One of Nigeria’s greatest assets in education is a teacher who started the hard way. Mrs Winifred Adefolahan Awosika, founder of the highly successful Chrisland group of schools, was almost a professional housewife until she convinced her husband, Mr Victor Awosika, to start a crèche in their servant quarters in Lagos. Mrs Awosika, an old student of Saint Anne’s in Ibadan, was trained at the old College of Arts and Science, Enugu campus, which later became University of Nigeria and got her first degree at University of Ibadan. She attended University of Lagos for a post-graduate diploma in Education and later, in fit and starts, pursued a career as a teacher. Her wealthy physician-husband preferred she remained a full-time housewife. She obeyed for some years until she finally persuaded him to start the crèche in 1977.

• _Given exercise 1_
Shorten the paragraph of the passage on the Chrisland schools founder that begins "One of Nigeria's greatest assets" into a brief list of its key facts.
• _Given exercise 2_
Resume the passage on the Chrisland schools founder from its last sentence and add a few more sentences.
The material that comes after this passage isn't needed for anything here.

• _Supplied material_
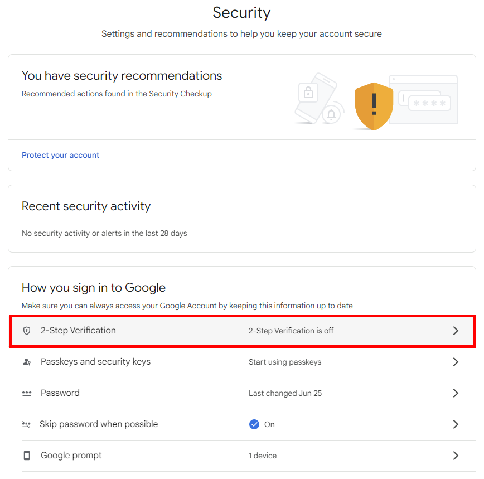Open Passkeys and security keys chevron arrow
Viewport: 484px width, 479px height.
[456, 362]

• _Task response 1_
- Mrs Winifred Adefolahan Awosika founded the Chrisland group of schools and is called one of Nigeria's greatest assets in education.
- She was an old student of Saint Anne's in Ibadan.
- She trained at the old College of Arts and Science, Enugu campus, which later became University of Nigeria.
- She earned her first degree at University of Ibadan and a post-graduate diploma in Education at University of Lagos.
- She worked as a teacher in fits and starts.
- Her husband, Mr Victor Awosika, a wealthy physician, wanted her to stay a full-time housewife, and for some years she did.
- In 1977 she persuaded him to start a crèche in their servant quarters in Lagos.

• _Task response 2_
By the time her husband died suddenly in 1988, the mustard seed had grown. She was now presiding over a flourishing nursery, primary and secondary school on Opebi Road, Ikeja. She still lives in the same old house which she shared with her late husband. Despite the burden and trauma of spousal loss, she has become the predominant matriarch of the Nigerian education sector. To crown her effort, she established Chrisland University in Ogun State in 2015. She is one of the few players whose activities run across the entire spectrum from crèche to the university level. Awosika, who turned 80 on February 13, has proved that she is a long-distance runner.
Nigeria needs men and women who, like Awosika, believe in the system to turn our country around. Food, security, health and other social issues cannot be solved until we overcome the human element of our struggle. It is the trained mind that would make us competitive on the global stage.